A compact volume of translated and original lyric poems paired with a short tragic drama. The poems range from elegiac meditations on death, memory, and the fate of poets to vivid nature pieces about lakes, seas, and changing skies; they also include mythic and historical reflections, paraphrases of sacred texts, and shorter lyrical forms such as sonnets and songs.

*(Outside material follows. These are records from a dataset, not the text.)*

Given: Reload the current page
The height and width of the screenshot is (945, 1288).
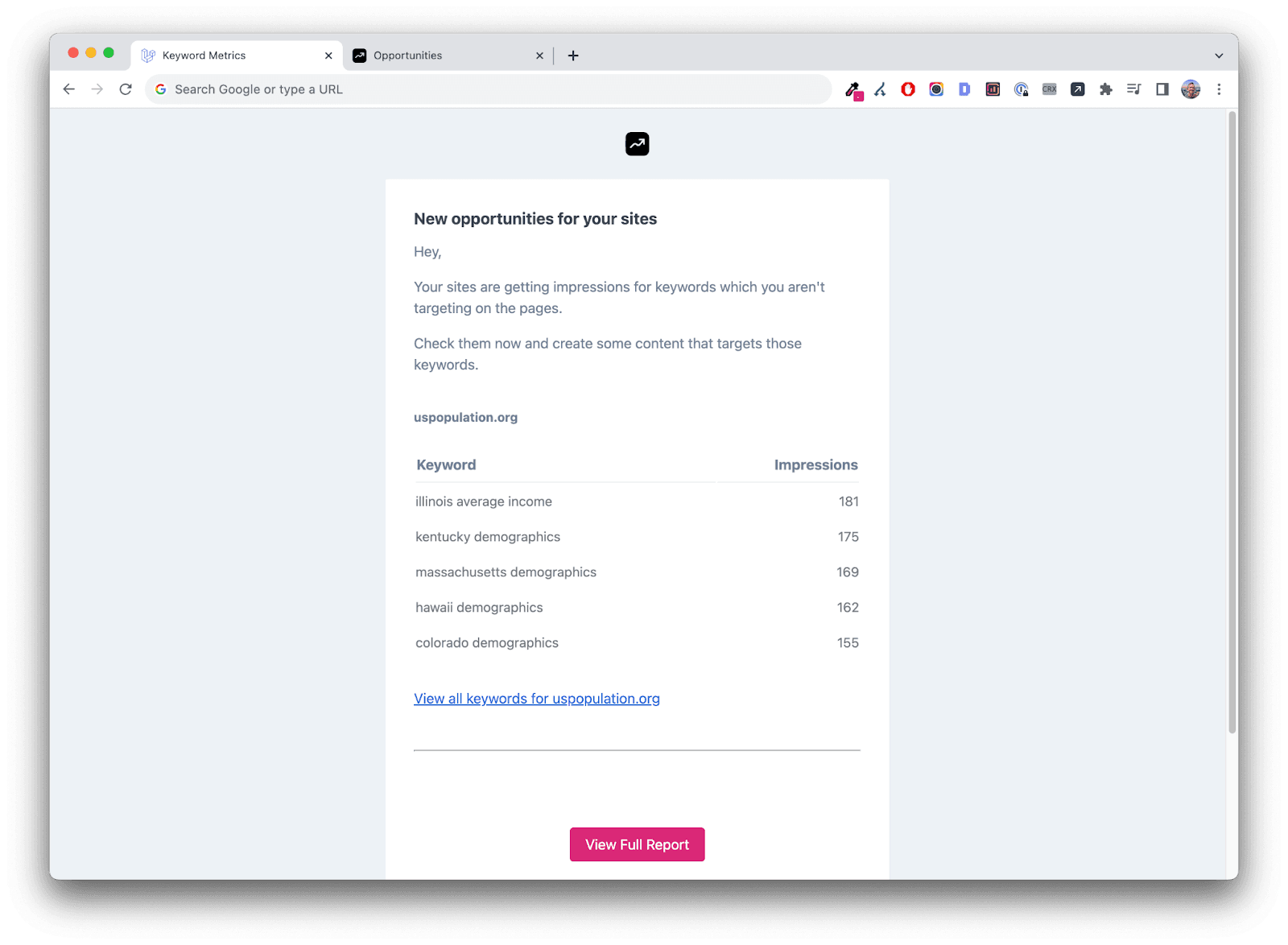Looking at the screenshot, I should tap(126, 89).
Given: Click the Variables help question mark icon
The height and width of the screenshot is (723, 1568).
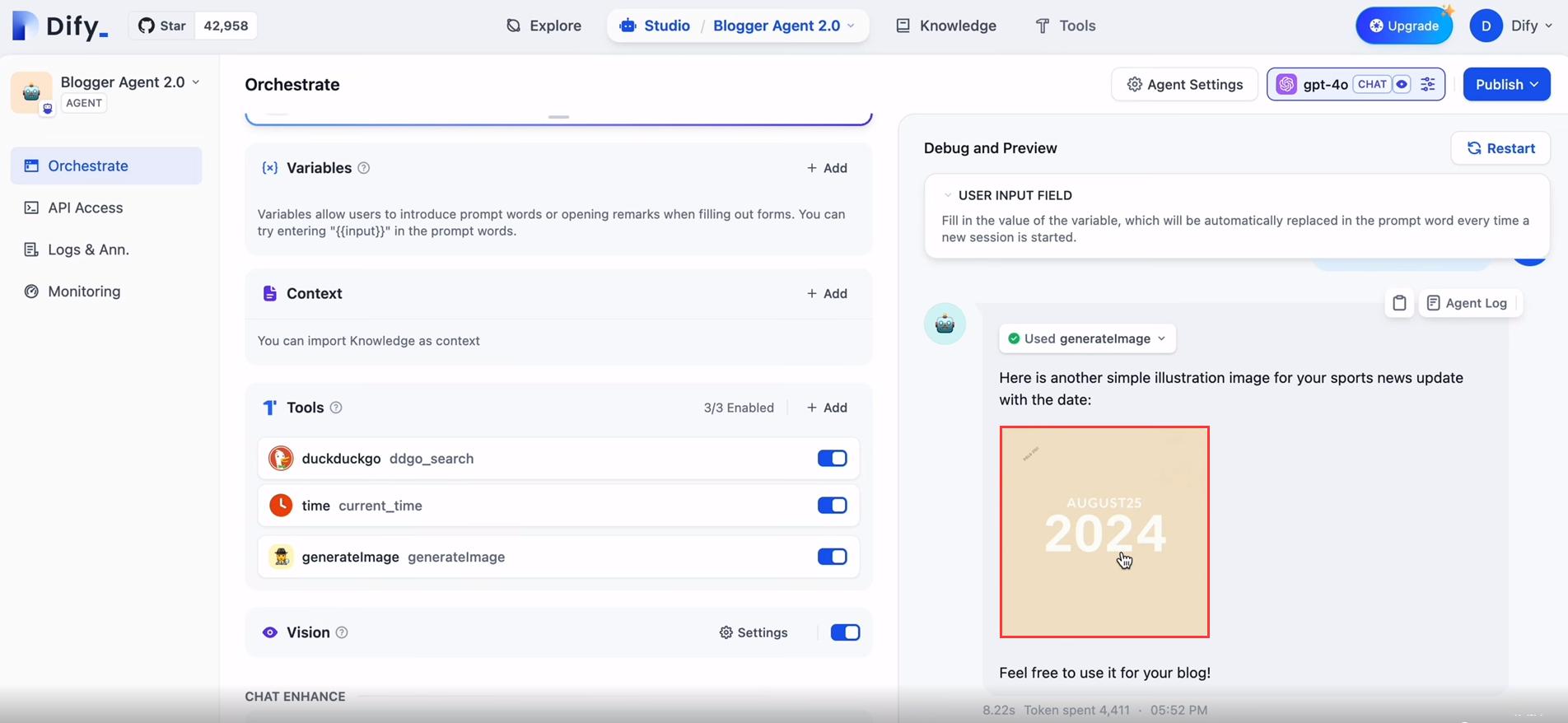Looking at the screenshot, I should tap(363, 168).
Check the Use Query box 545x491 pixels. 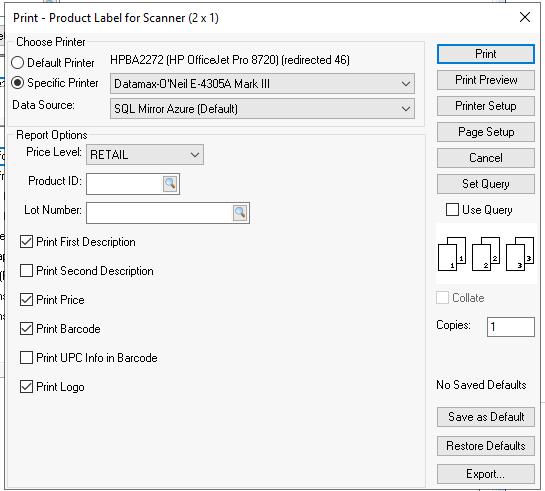[x=452, y=210]
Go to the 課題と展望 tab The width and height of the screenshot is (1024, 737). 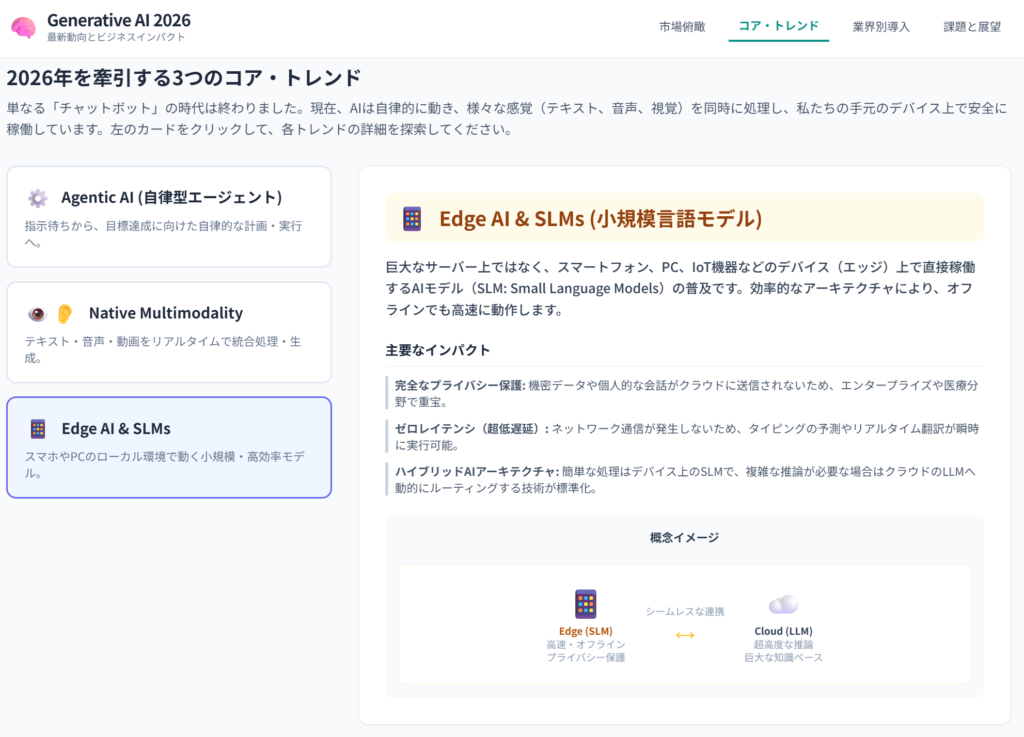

Recurrent concerns are remembrance versus oblivion, the consolations of landscape, poetic vocation, and the ceremonial practices surrounding burial, while the concluding tragedy adapts a Venetian incident into dramatic scenes.

SONNET—ROME IN RUINS.

FROM THE SPANISH OF QUEVEDO.

Pilgrim! in vain thou seek’st in Rome for Rome!
Alas! the Queen of nations is no more!
Dust are her towers, that proudly frowned of yore,
And her stern hills themselves have built their tomb.
Where once it reigned, the Palatine in gloom
Lies desolate; and medals which of old,
Trophies of victory—power and triumph told,
Mouldered by time, speak only of her doom.
Tiber alone remaining—he whose tide
Circled the royal city, now with tone
Solemn and sad, weeps o’er her hopeless fall.
Oh Rome! thy grandeur and thy beauty—all
Have passed away;—and of thine ancient pride,
That which seemed fugitive survives alone!